Activity list
**A)** In the report on AKPK debt counseling, what share of the Malaysians counseled had to enlist in debt management programs?
**B)** Please carry on the report on AKPK debt counseling from its last sentence.

KUALA LUMPUR (Bernama) -- As at November 2013, 244,517 Malaysians have received counseling from the Credit Counseling and Debt Management Agency (AKPK) and of the figure, 40.7 per cent or 99,347 people had to enlist in debt management programmes.

 

Among the main factors causing their financial problems were poor financial

planning (22.9 per cent), high cost of medication (18.3%), business failure (15.2%) and uncontrolled credit card usage (11.1%).

 

To cope with the rising prices of goods and services, consumers need to change their spending habits and lifestyle towards one of moderation, said AKPK corporate services division general manager Azman Hasim.

 

He said the people need to be thrifty and create an emergency fund while avoiding taking up new loans for a stable personal financial position.

 

"Discipline oneself and focus on small measures such as reducing the frequency of eating out, saving electricity and water while saving 10 per cent of the total income are some of the effective ways to face the rising cost of living," he told Bernama.

 

Azman said the easiest way was to have a budget list on income and important expenditure.

 

However, he said many people are aware of the problems of an unbalanced budget but they did nothing, leading to problems in the family and at work.

Given information
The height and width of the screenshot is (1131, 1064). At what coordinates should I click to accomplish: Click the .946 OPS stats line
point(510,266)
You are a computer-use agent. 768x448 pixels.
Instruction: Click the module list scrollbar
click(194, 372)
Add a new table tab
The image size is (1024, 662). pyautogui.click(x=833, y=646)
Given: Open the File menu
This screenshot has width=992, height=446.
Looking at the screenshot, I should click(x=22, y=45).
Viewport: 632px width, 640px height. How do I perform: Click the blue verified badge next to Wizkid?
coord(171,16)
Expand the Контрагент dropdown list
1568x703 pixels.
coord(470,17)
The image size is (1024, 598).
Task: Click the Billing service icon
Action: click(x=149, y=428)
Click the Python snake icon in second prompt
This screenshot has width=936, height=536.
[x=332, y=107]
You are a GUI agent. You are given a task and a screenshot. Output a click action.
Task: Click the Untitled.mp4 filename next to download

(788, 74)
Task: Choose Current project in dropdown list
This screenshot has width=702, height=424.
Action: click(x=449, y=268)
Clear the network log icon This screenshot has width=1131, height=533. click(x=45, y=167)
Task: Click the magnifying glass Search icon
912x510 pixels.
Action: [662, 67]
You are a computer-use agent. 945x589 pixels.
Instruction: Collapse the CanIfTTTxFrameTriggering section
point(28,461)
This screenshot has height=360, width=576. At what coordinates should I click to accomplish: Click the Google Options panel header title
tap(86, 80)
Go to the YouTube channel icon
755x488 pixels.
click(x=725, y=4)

Results of the tasks
**A)** 40.7 percent, or 99,347 people.

**B)**
 

Meanwhile, AKPK director Datuk Mahani Tan Abdullah said members of the public could seek free services from AKPK on financial education, debt management and credit counseling.

 

"Through the services offered by AKPK, they can obtain free counseling and budget advice to manage expenditure.

 

"With these services, I believe they could plan their expenditure wisely especially in times of rising prices of goods," she said.

 

She said consumers could obtain AKPK services by calling its toll free number at 1800-88-2575 or visit any AKPK branch in the country.

 

Meanwhile, a financial consultant Phua Lee Kerk suggests one should purchase according to priority.

 

"There should be a list, ranging from the necessary to the unimportant items.

 

"Apart from that, they should also set a limit on their purchases to avoid wastage and emotional spending," he said.

 

He said young people tend to follow the latest trends in buying gadgets and clothes.

 

"Sometimes they buy such items to show off when such expenditures are

unnecessary.

 

"Some even incurred heavy debts in chasing such trends and in the end they could not settle their borrowings," he said.